Tendo tudo para contar, sempre quis esquecer. Porque lembrar o major torturador, os interrogatórios dias e noites adentro? Por que trazer de volta aquele sabor metálico do choque elétrico na gengiva, que me ficou na boca meses a fio? Por que lembrar a prisão em Brasília ou no Rio de Janeiro ou nos quartéis de Juiz de Fora? Para que recordar aquelas reuniões clandestinas, intermináveis, em que debatíamos na ansiedade e nos aproximávamos uns aos outros como irmãos que brigam, se irritam e se odeiam na fraternidade do perigo? Para que recordar a pressa urgente das ações armadas, em que a audácia e a rapidez eram a nossa única arma imbatível para compensar a improvisação e a inferioridade numérica e tecnológica? Para que pensar na nossa entrega e aventureirismo?
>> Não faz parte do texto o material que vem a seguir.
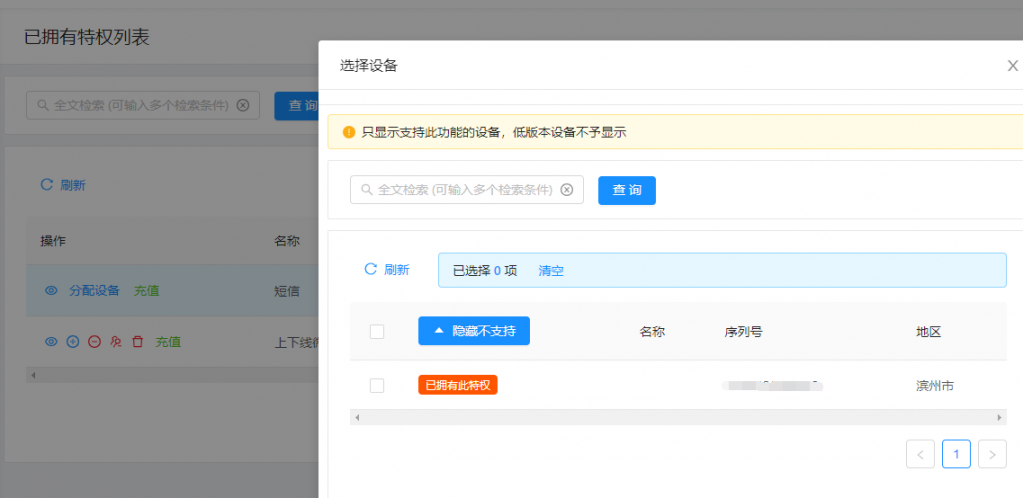Viewport: 1023px width, 498px height.
Task: Go to next page in pagination
Action: (992, 454)
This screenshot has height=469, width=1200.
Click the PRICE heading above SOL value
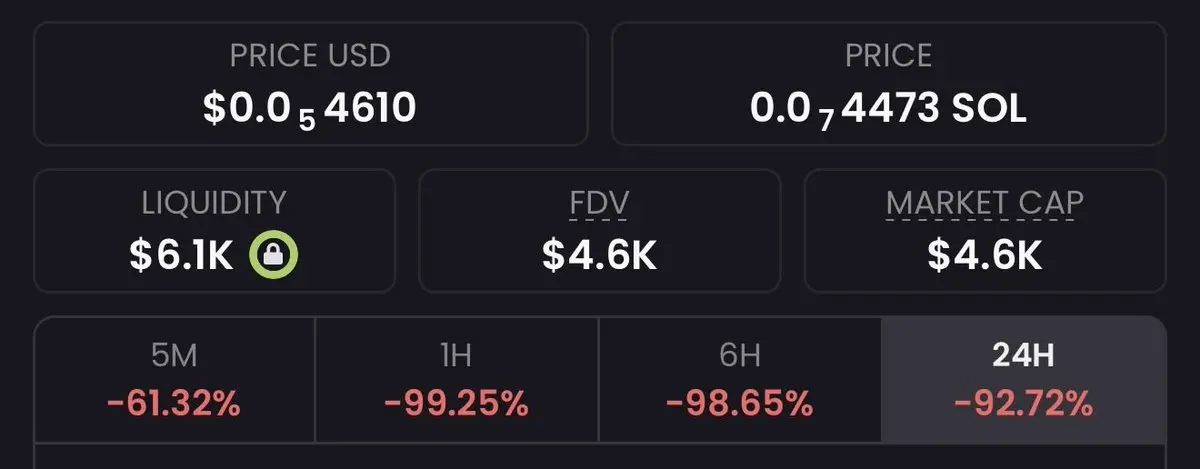tap(888, 55)
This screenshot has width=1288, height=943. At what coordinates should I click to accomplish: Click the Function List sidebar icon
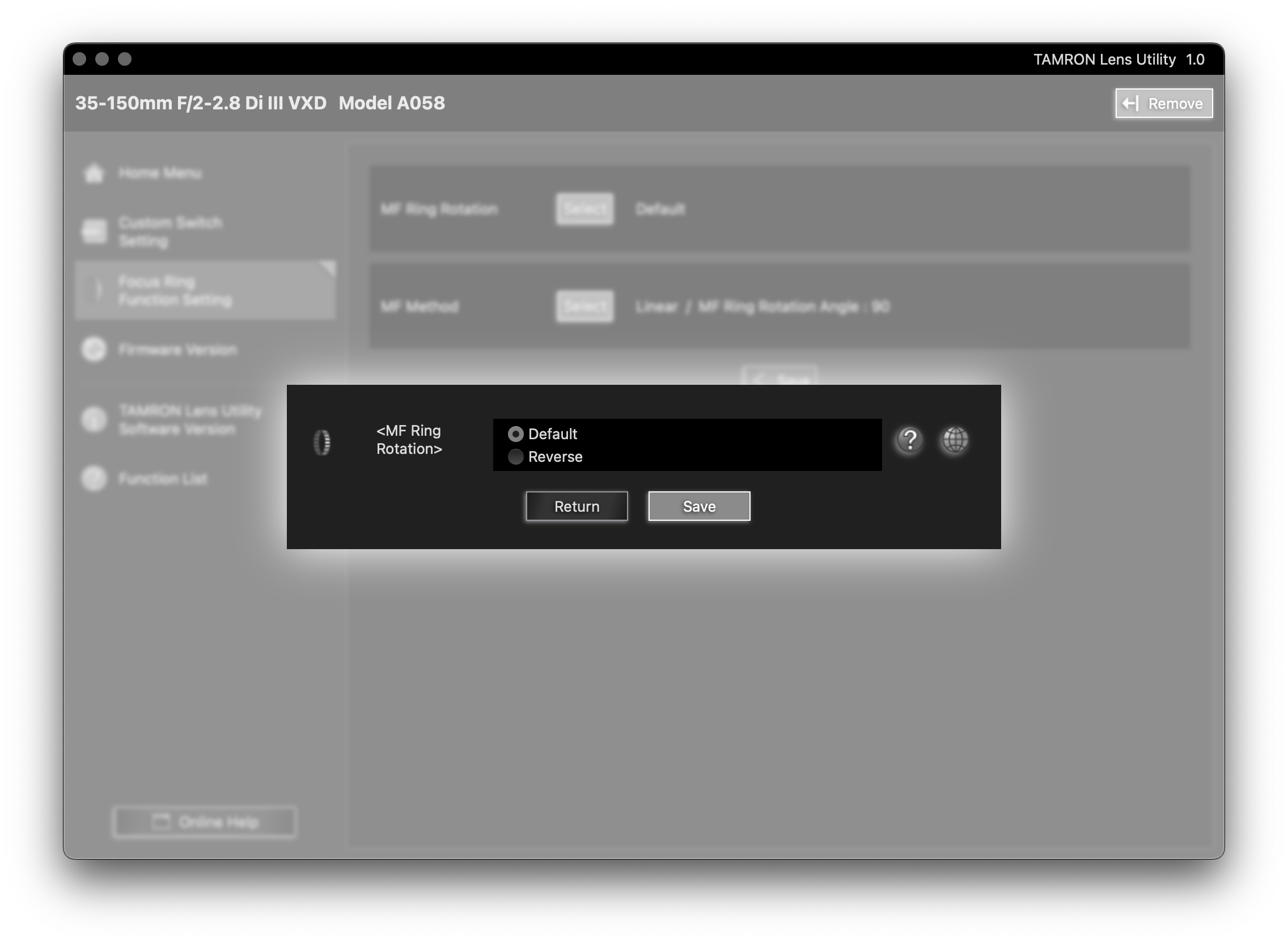point(94,478)
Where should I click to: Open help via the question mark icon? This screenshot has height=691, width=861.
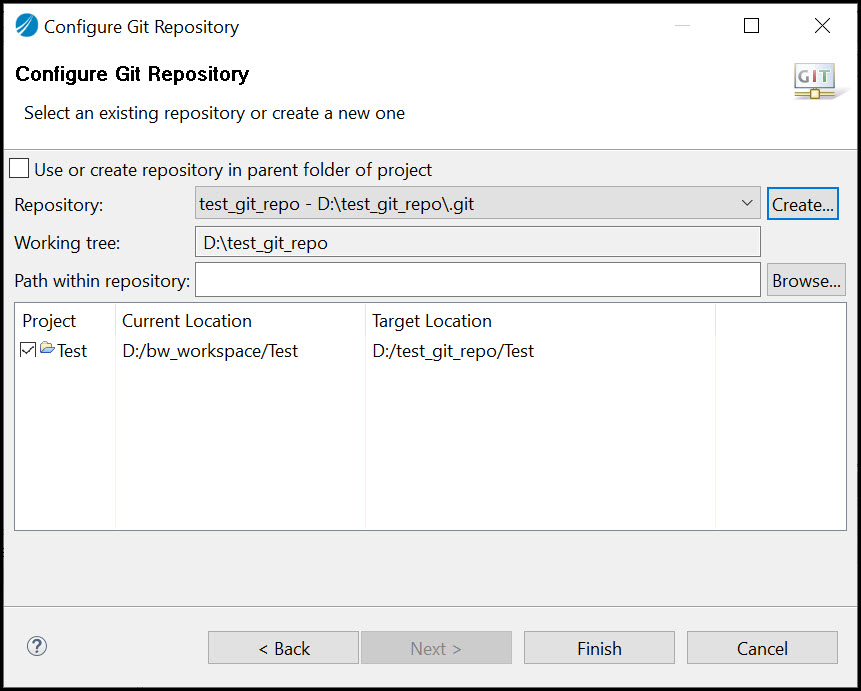click(36, 647)
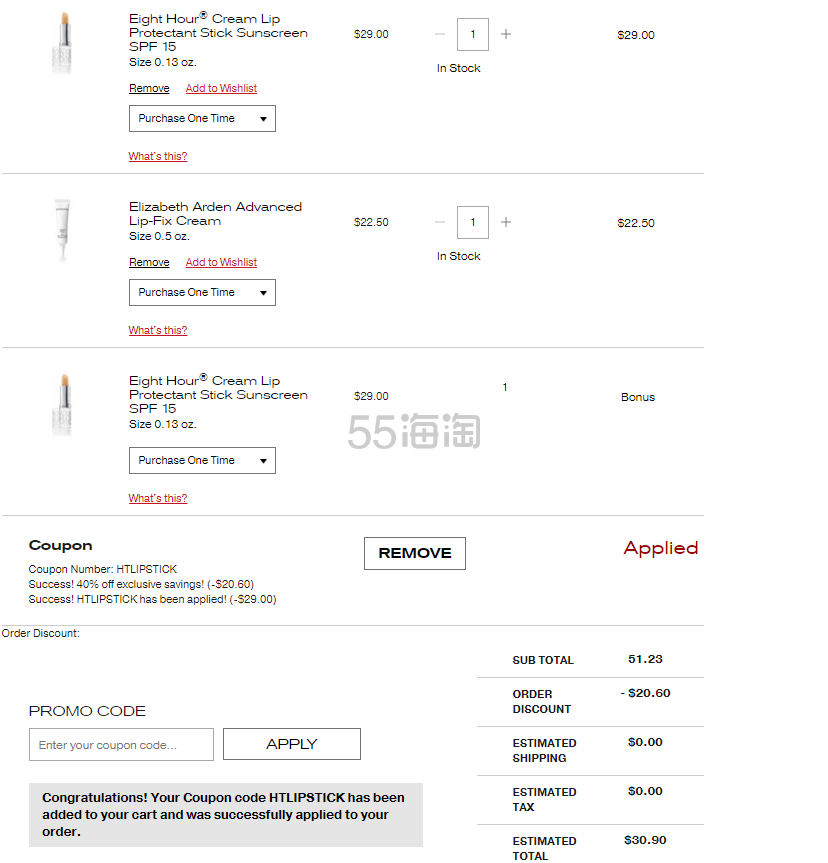Click the first lip stick product thumbnail

pos(64,43)
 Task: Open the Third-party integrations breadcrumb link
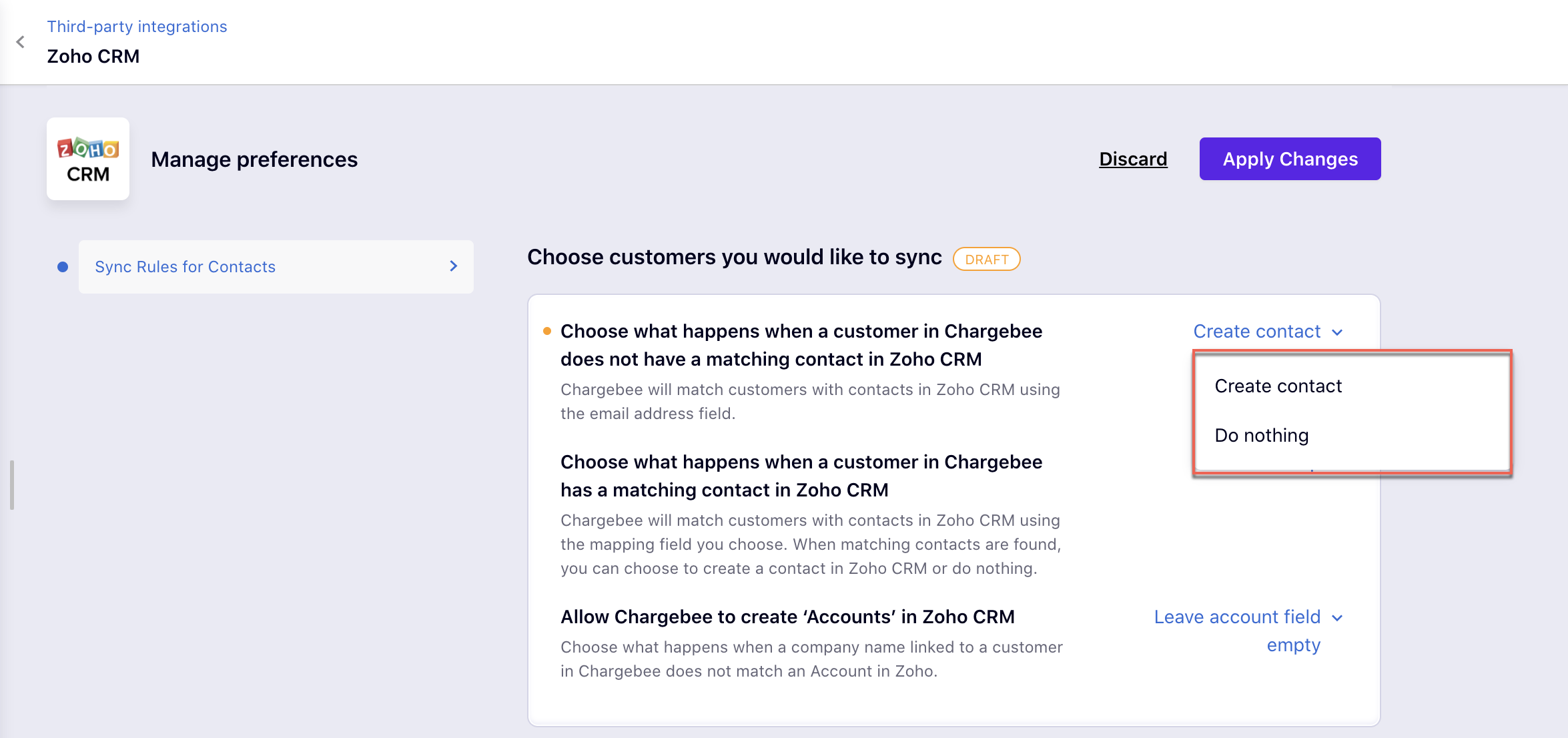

Para que lembrar a brutalidade da ditadura - agora velha e carcomida - se, na época, nós mesmos só fomos admitir e comprovar que era brutal, e absolutamente boçal, na dor do choque elétrico nos perfurando o corpo?

Para que recordar o seqüestro do embaixador dos Estados Unidos, que nos libertou da prisão ou da morte, se a partir daí - nesse triunfo concreto e frágil - a violência da ditadura se acelerou e o pais inteiro terminou aprisionado na imundice açucarada do seu ventre? Para que recordar o México do exílio - que significou a libertação e a liberdade - se de lá eu saí e fui viver o horror da Argentina dos anos 70, logo outra vez a prisão no Uruguai, com requintes de uma crueldade que nem sequer conheci no quartel da rua Barão de Mesquita, no Rio, na própria pele ou nos gritos daquelas duas mulheres torturadas, que se expandiam na madrugada, como se o inferno falasse?

Agora, quando roço tua pele, e no silêncio te sinto estremecer, me pergunto para que invocar o exílio, aqueles longos dez anos que fomos os “banidos”, algo extravagante que nos obrigava a vagar pelo mundo sem jamais poder voltar à pátria e ouvir teus sussurros ou descobrir teus olhos verdes-azuis ao sol do lugar onde nasci.

Eu me lembro tanto de tanto ou de tudo que, talvez por isso, tentei esquecer. Quando te amo, este amor enfurecido de beijos e abraços ocupa todo o espaço da memória e, só então, vivo tranqüilo e em paz. Sim, minha amada, o que os meus olhos viram às vezes sinto vontade de cegar.

Esquecer? Impossível, pois o que eu vi caiu também sobre mim, e o corpo ou a alma sofridos não podem evitar que a mente esqueça ou que a mente lembre. Sou um demente escravo da mente.

Rima? Rima, sim, e até pode ser uma rima, mas não é uma solução. A única solução é não esquecer.

E por não esquecer te conto, minha amada. Como um grito te conto. Ouve e lê.